Alibaba Cloud Lindorm is a cloud-native multi-modal database provided by Alibaba Cloud. Lindorm has the same engine as Cassandra and can deploy Active-Active Multi Region/Zone like Cassandra.

Lindorm can operate instances across multiple zones, allowing you to deploy applications under each zone and ensure high availability configurations by switching the connection destination to another zone in case of failure.

In this article, we will create a Lindorm instance and deploy it in multiple zones to build an Active-Active application. We will also verify whether we can maintain data consistency across multiple zones while sending data through Lindorm CLI, HBase API, and Cassandra CQL access, and maintain table consistency.

1. Overall Architecture

In this article, we will deploy Multi-Zone deployment in the Singapore region and operate the wide table engine through Lindorm CLI, HBase API, and Cassandra CQL. In addition, we will check the consistency of the tables by processing different data simultaneously between different zones.

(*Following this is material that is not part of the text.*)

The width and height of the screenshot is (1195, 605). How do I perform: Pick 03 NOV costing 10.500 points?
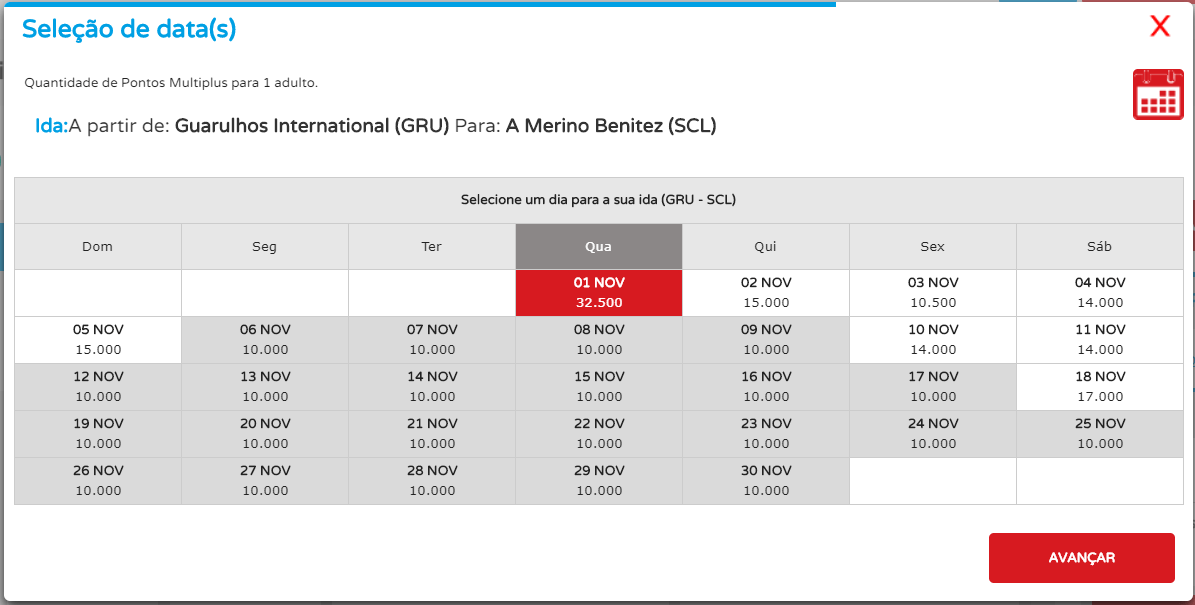click(933, 293)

2. Lindorm Multi-zone Architecture

Let's explain the Lindorm multi-zone architecture. The overall architecture is shown in the following figure.

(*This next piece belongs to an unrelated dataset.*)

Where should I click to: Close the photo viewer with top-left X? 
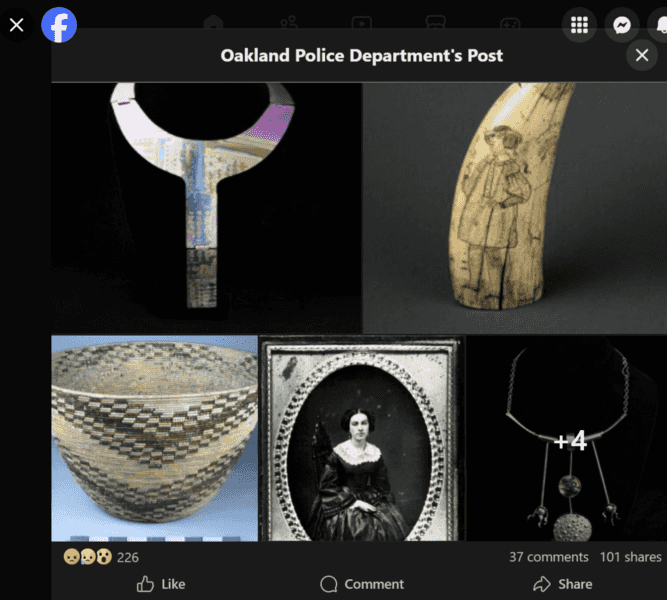[17, 25]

Basically, multi-zone deployment is carried out using three or more zones.

Each partition of the wide table of a Lindorm instance has independent replicas in each zone. Whenever data write/read processing occurs with SQL or API access in Lindorm, WAL logs (Write-Ahead Logging, log-ahead writing) occur. These WAL logs are saved to the DFS of Zone C via the Lindorm DFS, which is a common infrastructure for Zones A/B/C. Therefore, if Zone A becomes unusable due to a failure or other issue, the data saved to the DFS of Zone C can be quickly restored on Zone B, for example.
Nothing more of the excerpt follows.